官术网_书友最值得收藏!

PoS tagging

We can apply an off-the-shelf tagger from NLTK or combine multiple taggers to customize the tagging process. It is easy to directly use the built-in tagging function, pos_tag, as in: pos_tag(input_tokens), for instance. But behind the scene, it is actually a prediction from a pre-built supervised learning model. The model is trained based on a large corpus composed of words that are correctly tagged.

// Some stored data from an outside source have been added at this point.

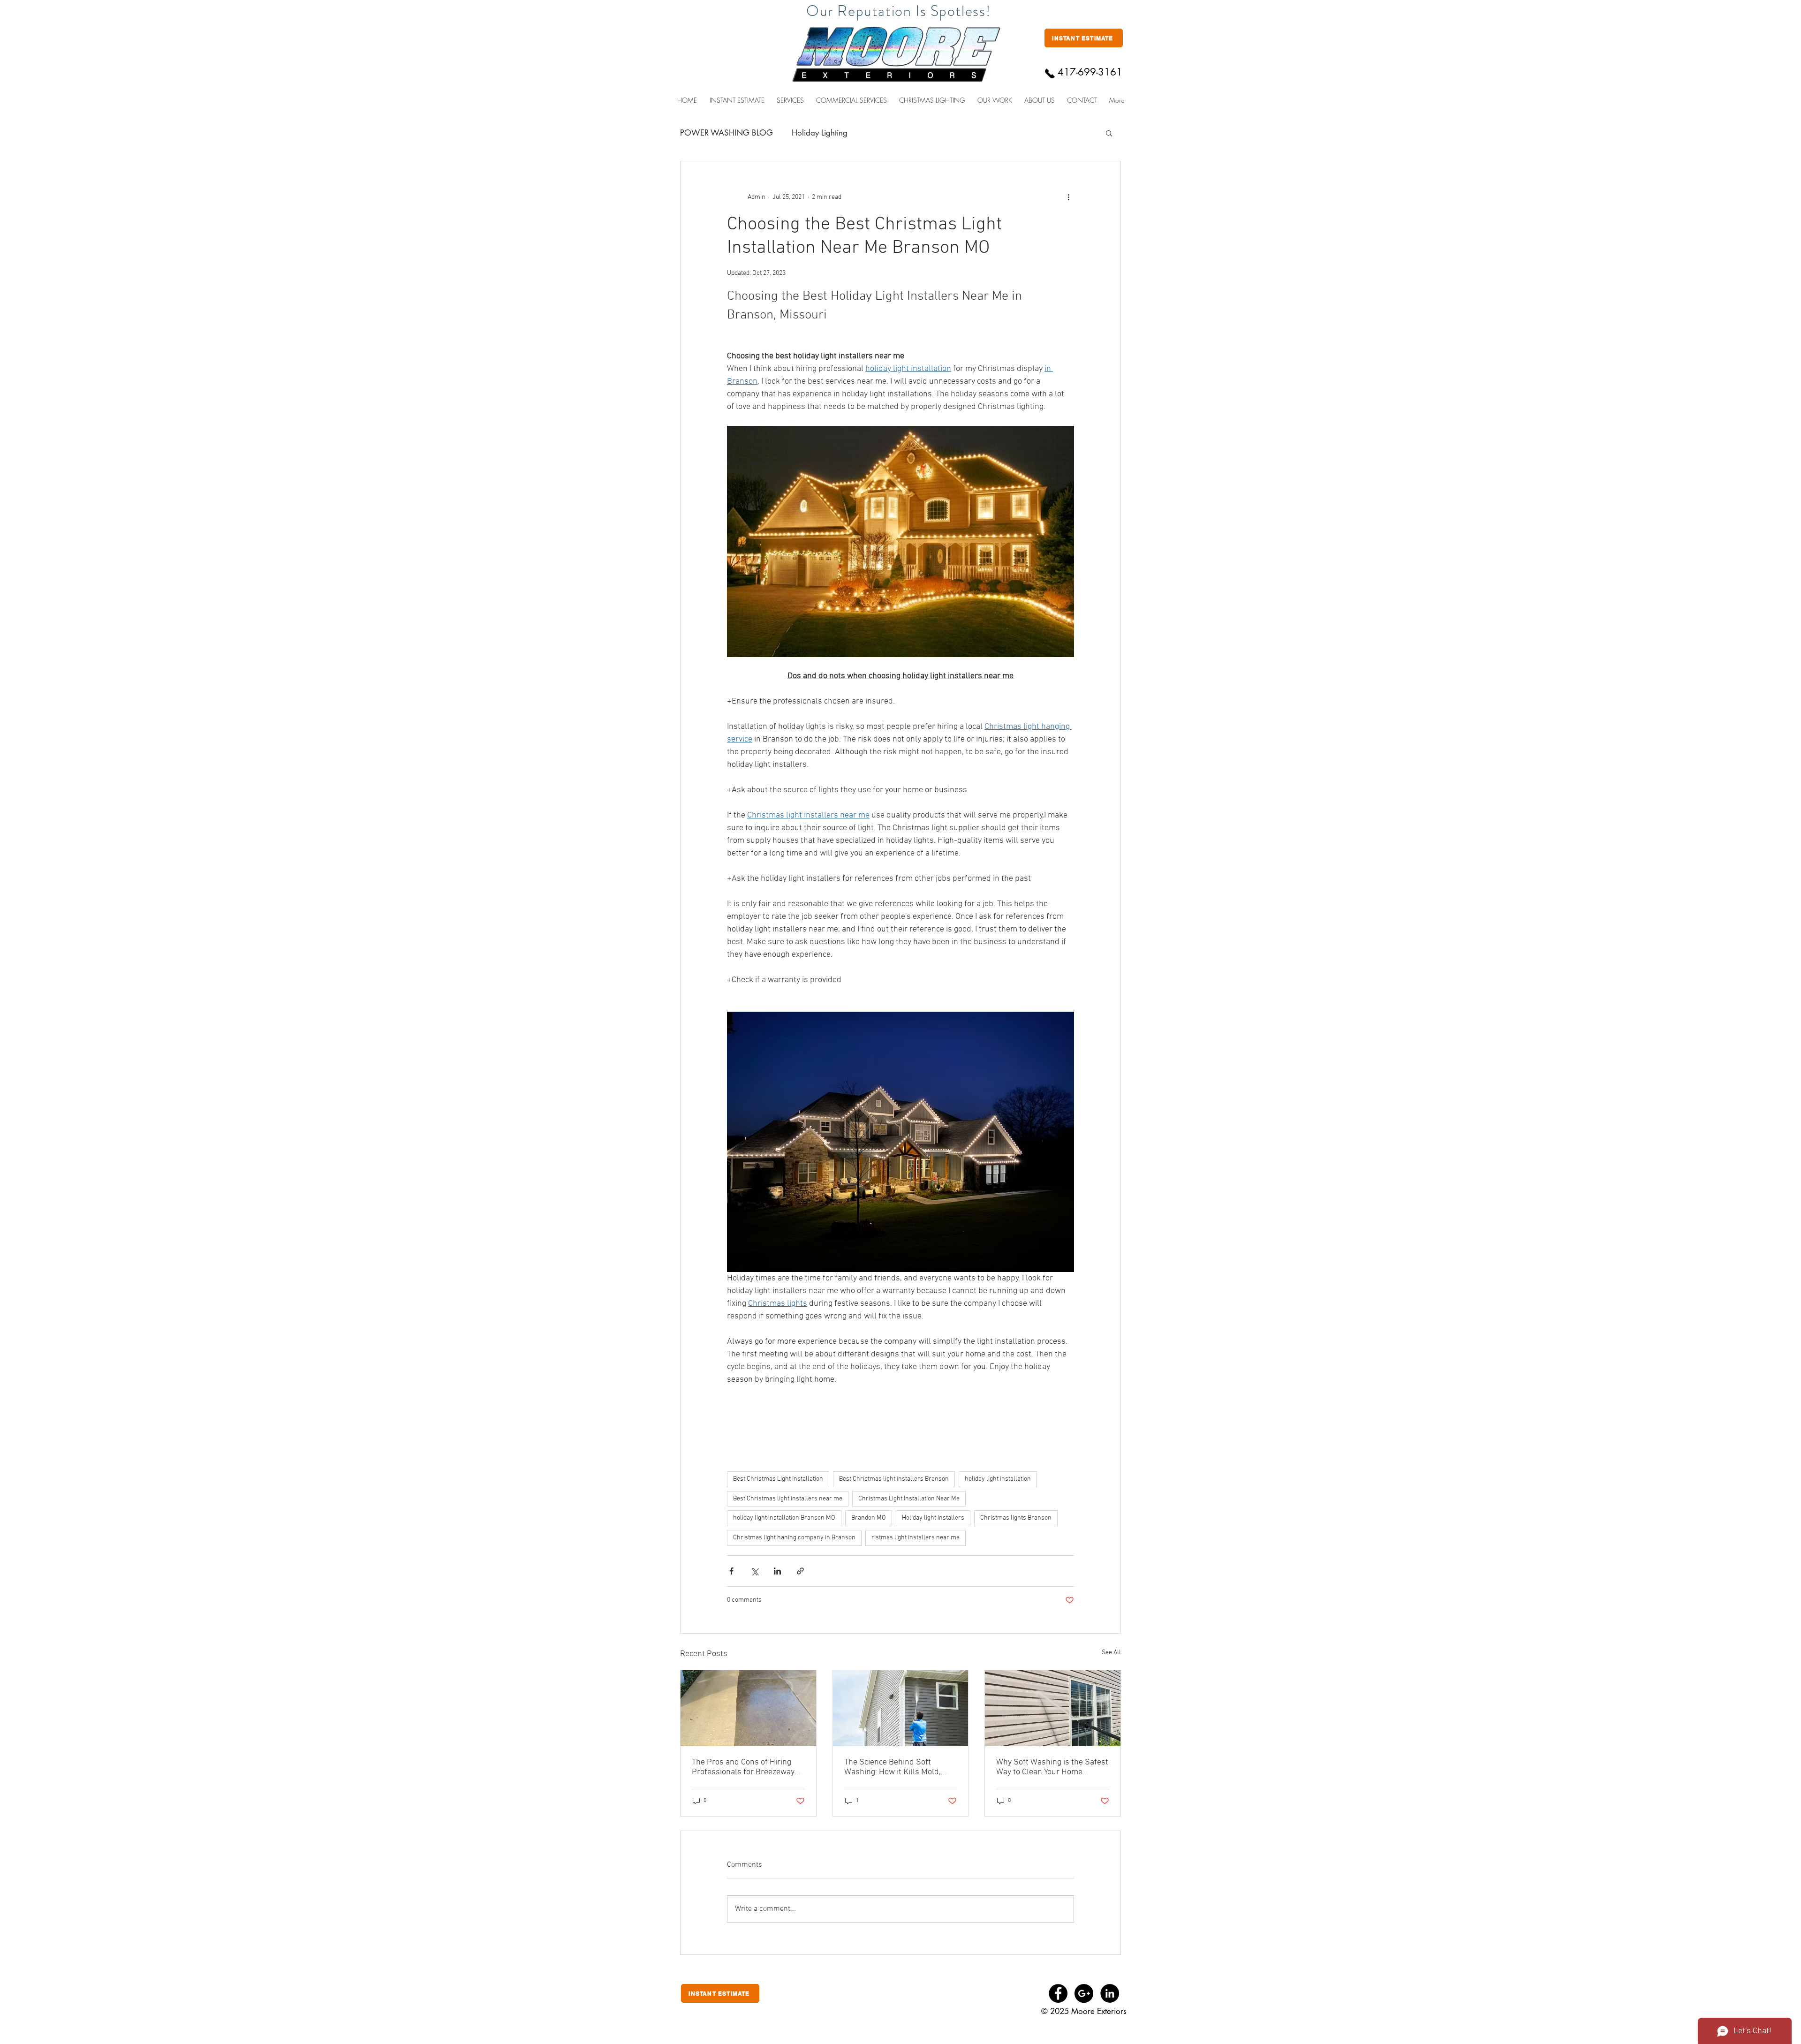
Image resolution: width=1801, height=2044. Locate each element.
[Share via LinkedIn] (777, 1571)
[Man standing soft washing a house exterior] (901, 1708)
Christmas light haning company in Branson (794, 1538)
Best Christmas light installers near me (787, 1499)
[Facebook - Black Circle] (1058, 1993)
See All (1111, 1653)
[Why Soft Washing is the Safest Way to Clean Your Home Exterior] (1052, 1708)
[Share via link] (800, 1571)
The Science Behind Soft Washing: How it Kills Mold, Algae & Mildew (892, 1767)
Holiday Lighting (820, 133)
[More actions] (1068, 197)
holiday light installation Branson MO (784, 1518)
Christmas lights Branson (1016, 1518)
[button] (851, 100)
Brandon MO (868, 1518)
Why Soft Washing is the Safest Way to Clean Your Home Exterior (1052, 1767)
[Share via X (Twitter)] (754, 1571)
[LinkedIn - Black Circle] (1109, 1993)
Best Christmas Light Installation (778, 1479)
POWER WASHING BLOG (726, 133)
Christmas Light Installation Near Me (909, 1499)
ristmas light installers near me (915, 1538)
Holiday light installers (933, 1518)
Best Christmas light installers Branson (894, 1479)
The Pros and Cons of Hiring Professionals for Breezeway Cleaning (743, 1767)
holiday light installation (998, 1479)
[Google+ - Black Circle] (1084, 1993)
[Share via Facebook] (731, 1571)
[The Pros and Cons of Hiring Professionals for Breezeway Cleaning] (748, 1708)
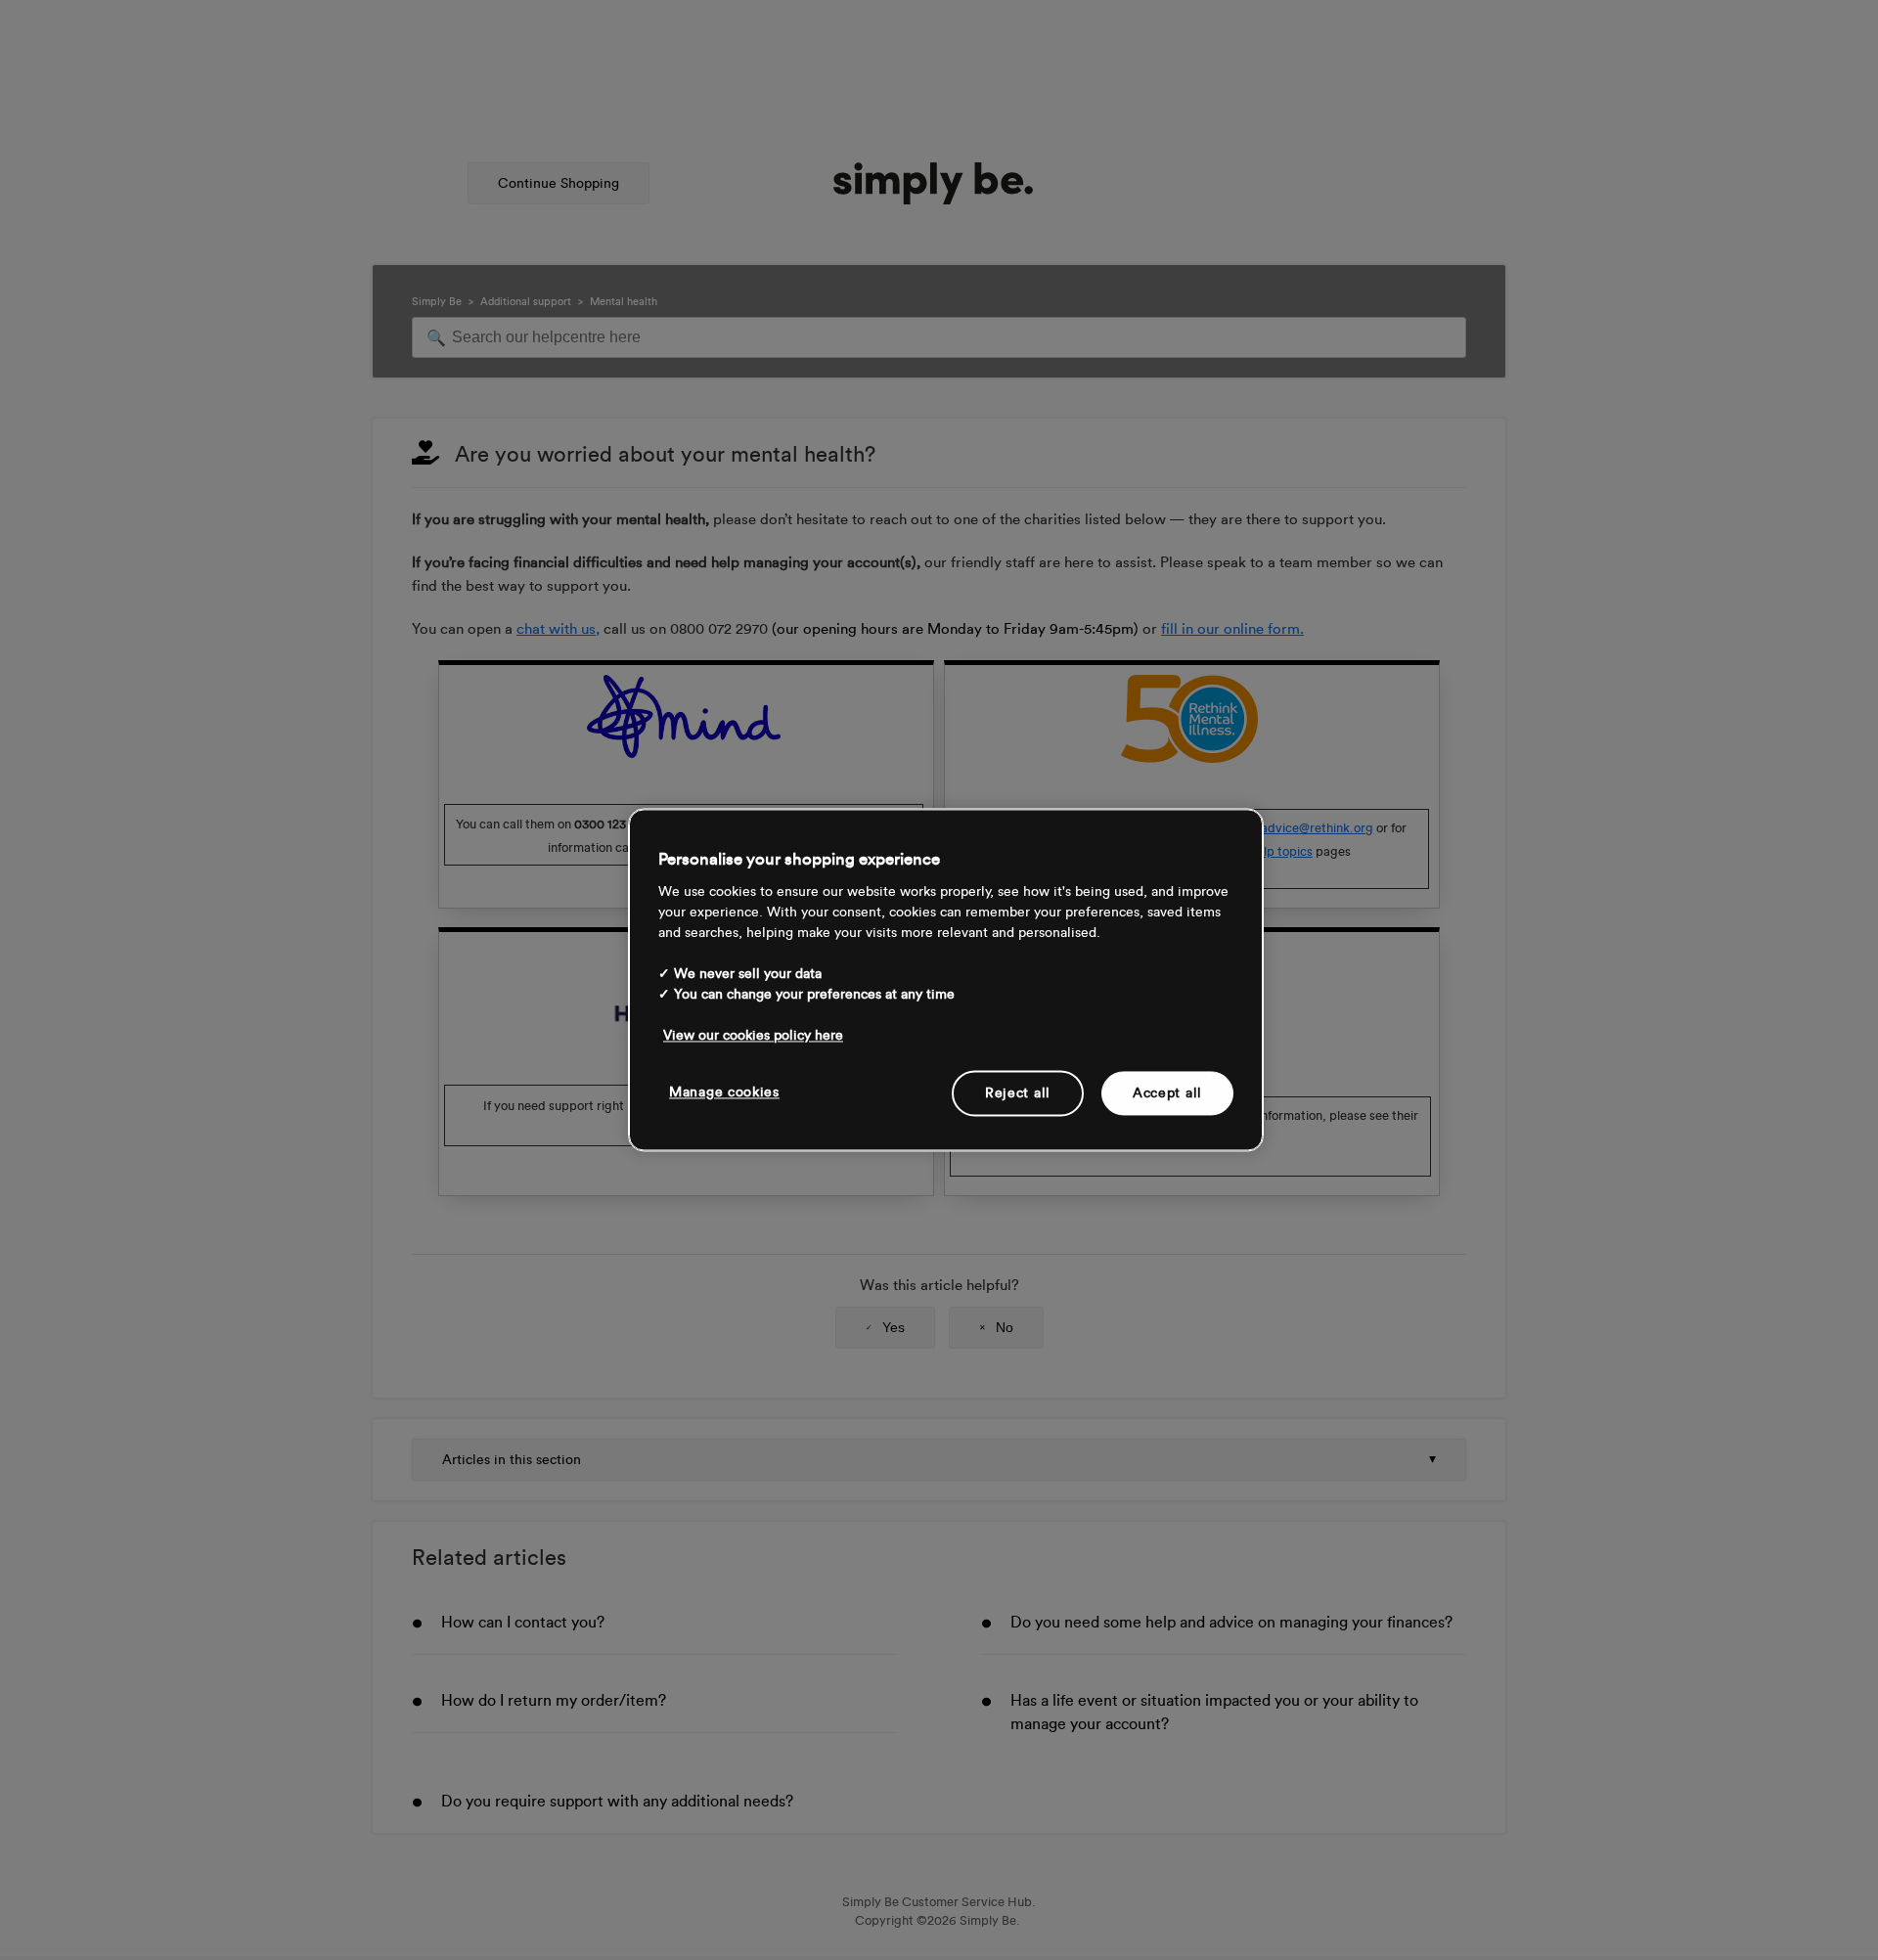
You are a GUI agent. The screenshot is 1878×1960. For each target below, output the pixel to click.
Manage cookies (724, 1092)
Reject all (1018, 1093)
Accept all (1167, 1093)
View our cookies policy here (753, 1035)
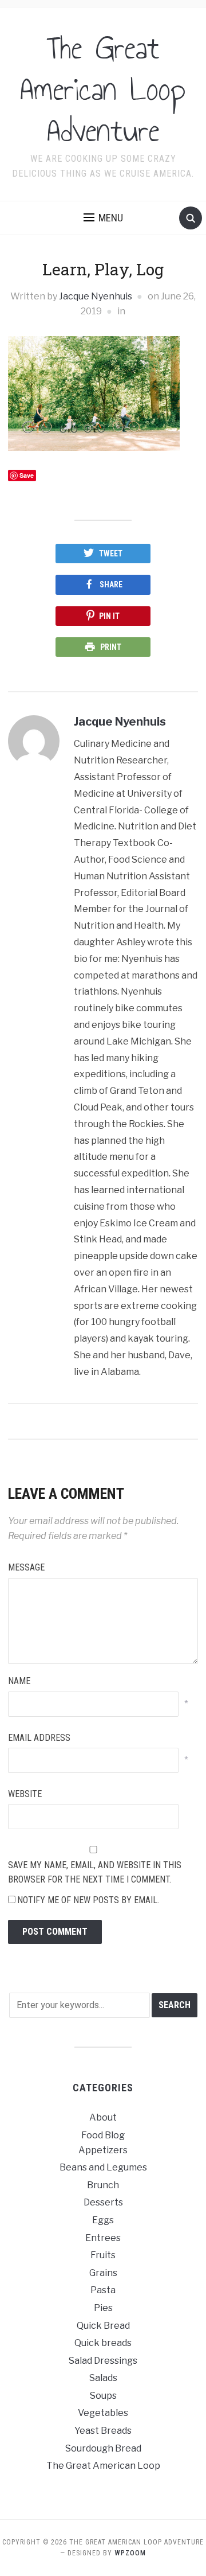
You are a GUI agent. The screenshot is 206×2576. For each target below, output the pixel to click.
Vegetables (103, 2412)
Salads (103, 2377)
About (103, 2117)
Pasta (103, 2290)
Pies (103, 2307)
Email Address (39, 1737)
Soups (103, 2395)
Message (26, 1567)
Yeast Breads (103, 2430)
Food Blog (103, 2135)
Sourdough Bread (103, 2448)
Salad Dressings (103, 2360)
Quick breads (103, 2342)
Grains (103, 2272)
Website (25, 1793)
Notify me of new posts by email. (88, 1900)
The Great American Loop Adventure (103, 89)
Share (111, 584)
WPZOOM (130, 2553)
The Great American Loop (103, 2465)
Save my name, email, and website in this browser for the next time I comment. (94, 1872)
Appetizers (103, 2150)
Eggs (103, 2220)
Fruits (103, 2255)
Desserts (103, 2202)
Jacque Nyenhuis (95, 296)
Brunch (103, 2185)
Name (19, 1680)
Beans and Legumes (103, 2167)
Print (110, 647)
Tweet (110, 553)
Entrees (103, 2237)
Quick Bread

Reusing an earlier example, we can perform PoS tagging as follows:

>>> import nltk
>>> tokens = word_tokenize(sent)
>>> print(nltk.pos_tag(tokens))
[('I', 'PRP'), ('am', 'VBP'), ('reading', 'VBG'), ('a', 'DT'), ('book', 'NN'), ('.', '.'), ('It', 'PRP'), ('is', 'VBZ'), ('Python', 'NNP'), ('Machine', 'NNP'), ('Learning', 'NNP'), ('By', 'IN'), ('Example', 'NNP'), (',', ','), ('2nd', 'CD'), ('edition', 'NN'), ('.', '.')]

The PoS tag following each token is returned. We can check the meaning of a tag using the help function. Looking up PRP and VBP, for example, gives us the following output:

>>> nltk.help.upenn_tagset('PRP')
PRP: pronoun, personal
hers herself him himself hisself it itself me myself one oneself ours ourselves ownself self she thee theirs them themselves they thou thy us
>>> nltk.help.upenn_tagset('VBP')
VBP: verb, present tense, not 3rd person singular
predominate wrap resort sue twist spill cure lengthen brush terminate appear tend stray glisten obtain comprise detest tease attract emphasize mold postpone sever return wag ...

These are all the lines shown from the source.